Last year, Mila Grace had orthopedic surgery for her clubbed feet – a tendon release from which she recovered quickly. She sees a physical therapist twice a week, and at eight months, she started crawling backwards and sitting up.
“She laughs like crazy, so we call her the little smile monster,” Natalie says. “Kevin and I expected the worst, including paralysis and developmental delays, but she’s essentially a typical baby for her age. We’re so thankful she had the surgery.”
On April 27, 2018, the couple, their family and friends celebrated the anniversary of Mila Grace’s first “birth” – the fetal surgery. “Some of the moms refer to their fetal surgery anniversaries as Butt Day, because the babies’ butts are born to repair the lesion, so we got a bundt cake as a play on words,” Natalie says.

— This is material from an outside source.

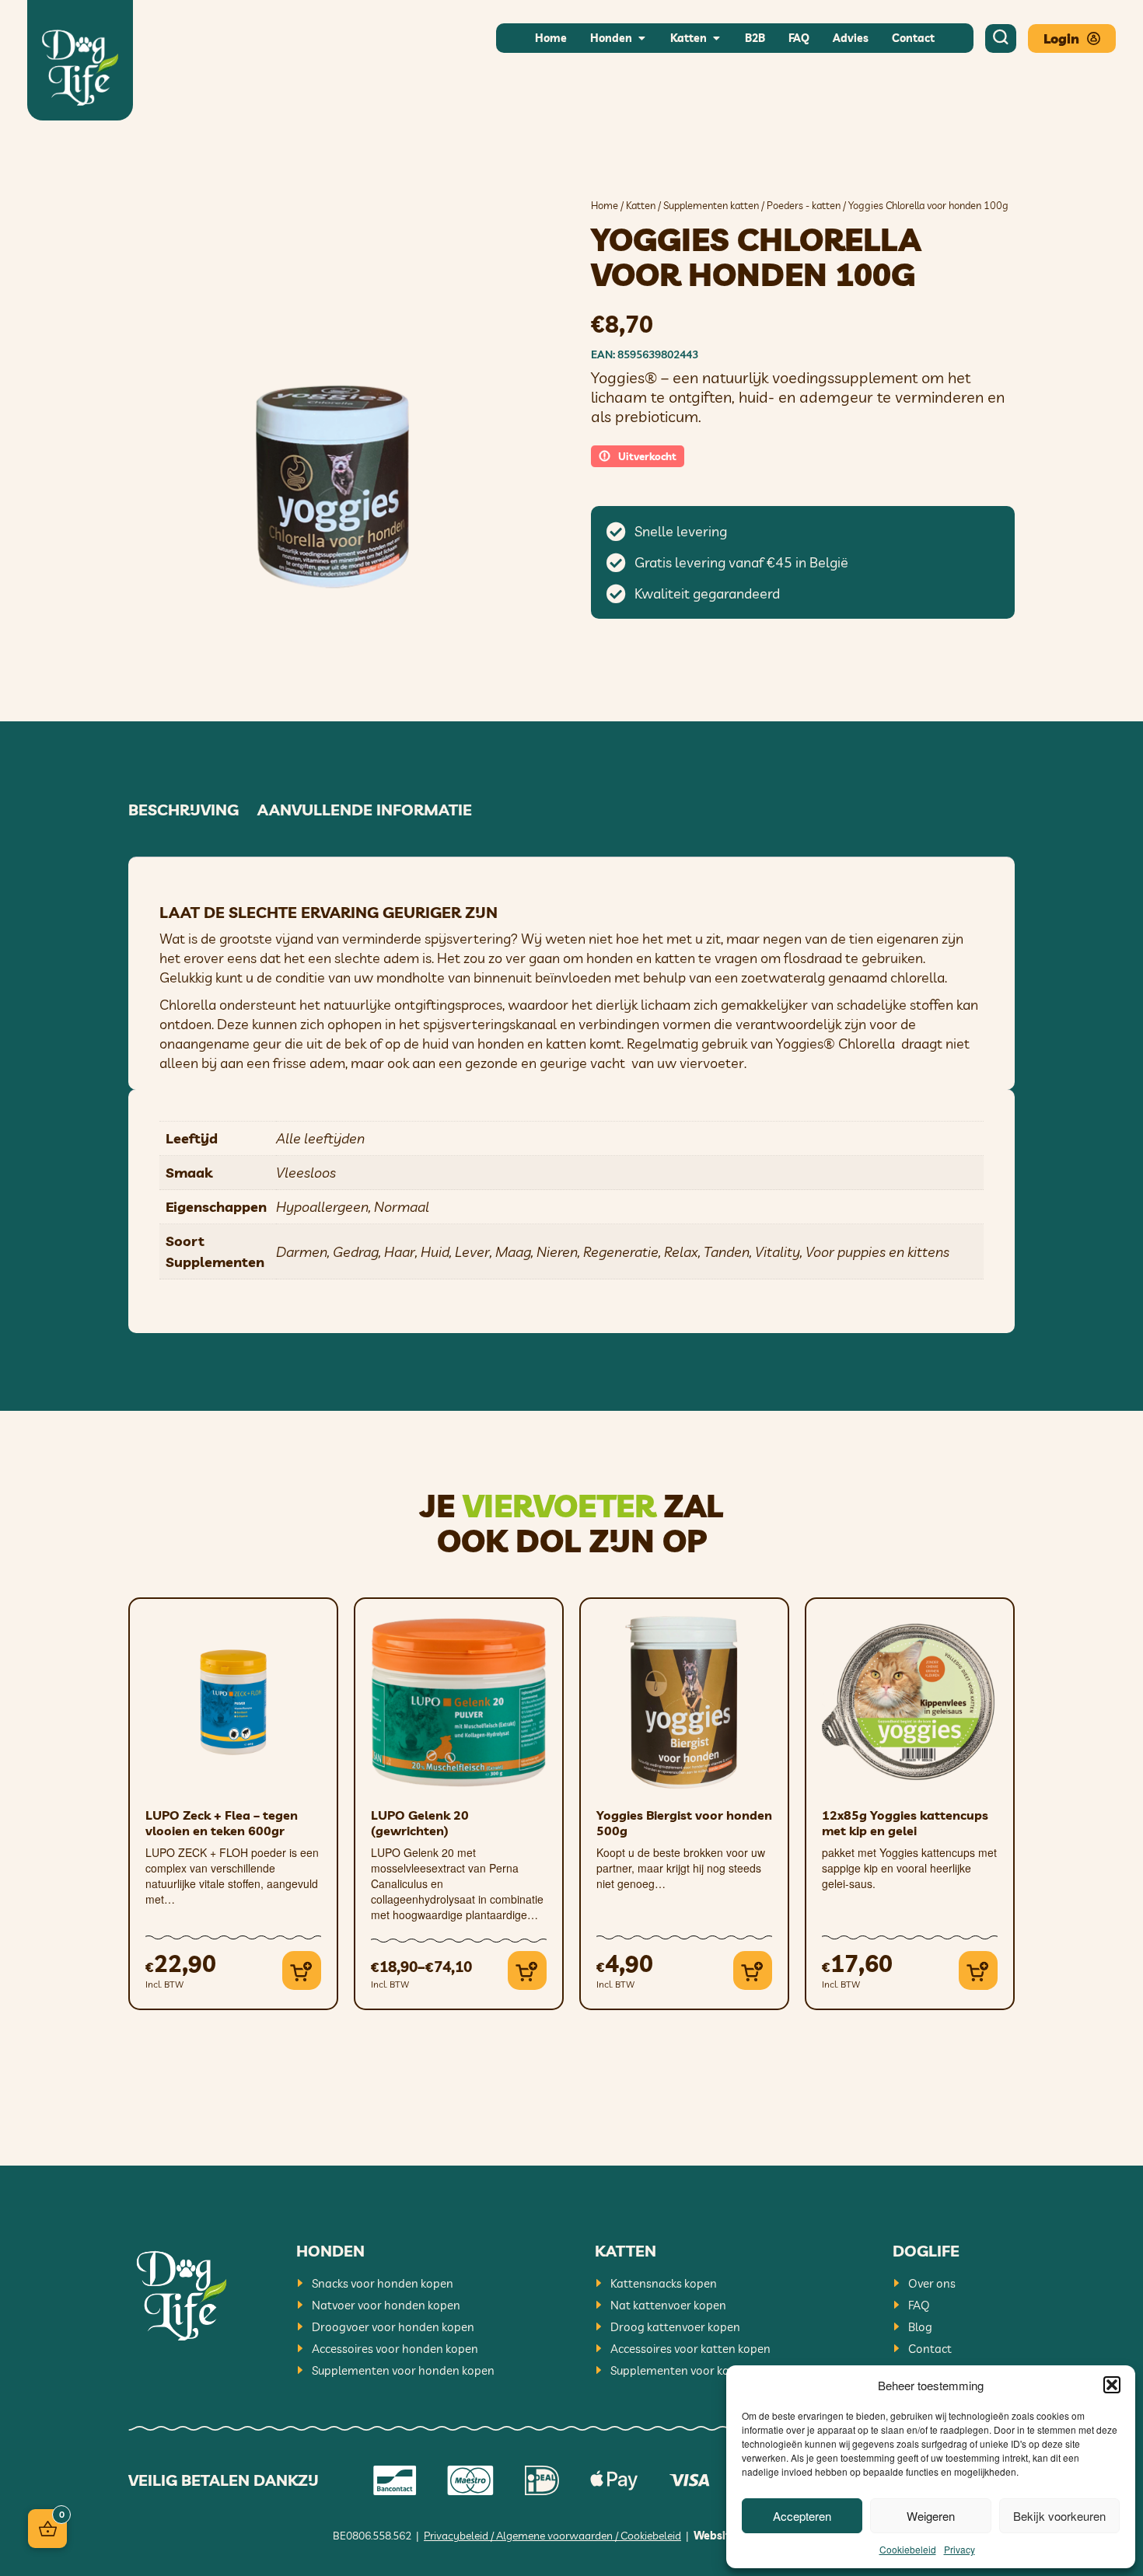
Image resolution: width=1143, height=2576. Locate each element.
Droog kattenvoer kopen (675, 2326)
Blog (920, 2326)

The same day, she contacted The Fetal Center through the Contact Us link and sent a current photo of Mila Grace. “It’s been a year since we met you all, WOW! We are forever grateful for everything you did for us.”
Located within the Texas Medical Center, The Fetal Center is affiliated with Children’s Memorial Hermann Hospital, McGovern Medical School at UTHealth, and UT Physicians.